Gas-Insulated switchgear (GIS) is prone to partial discharges (PDs) in high electric field environments, and the concentration of generated NO2 is an essential indicator for determining the PD types and severity of faults. Notably, environmental humidity greatly influences the insulation performance of gas-insulated switchgear and the signals of NO2 gas sensors. Thus, the simultaneous detection of humidity and NO2 and the decoupling of signals has practical importance. Herein, a groundbreaking sensor is developed to achieve self-calibrated sensing of humidity and NO2 gas, which is realized by a multifunctional WS2/ZnO sensitive material with an innovative self-humidity compensation algorithm of DF-MT1DCL. This synergistic system delivers dynamic, real-time humidity adaptive calibration and also enables precise recognition of partial discharge types. The sensor exhibited simultaneous response and a wide detection range (100 ppb-10 ppm of NO2, 10.8-94.3% RH) exposed to NO2 and humidity at room temperature. As a result, simultaneous monitoring and decoupling of signals can be realized. Further, a multitask deep learning model DF-MT1DCL combined 1D-CNN with LSTM was proposed to complete the humidity adaptive calibration based on a single WS2/ZnO sensor, which realizes the simultaneous prediction of humidity and NO2 concentration, with R2 values of 99.1% and 93.5% respectively.
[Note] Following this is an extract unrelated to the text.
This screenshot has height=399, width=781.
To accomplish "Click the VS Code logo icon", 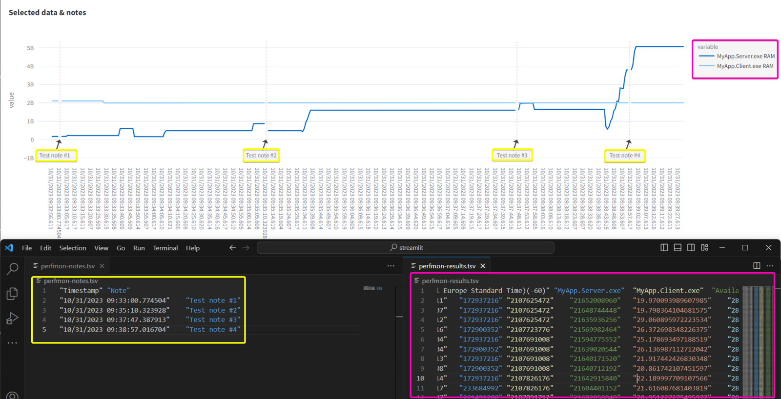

The WS2/ZnO sensor with excellent humidity and NO2 sensing performance and the DF-MT1DCL algorithm assistance was applied to partial discharge monitoring in a simulated gas-insulated switchgear, and high-precision classification of partial discharge types was achieved with 100% classification accuracy. Therefore, the constructed WS2/ZnO multifunctional sensor combined with the DF-MT1DCL algorithms improves the resistance to humidity interference of NO2 detection and also accurately recognizes the partial discharge type, which provides a new perspective for the intelligent sensing technology for health monitoring of electric power equipment.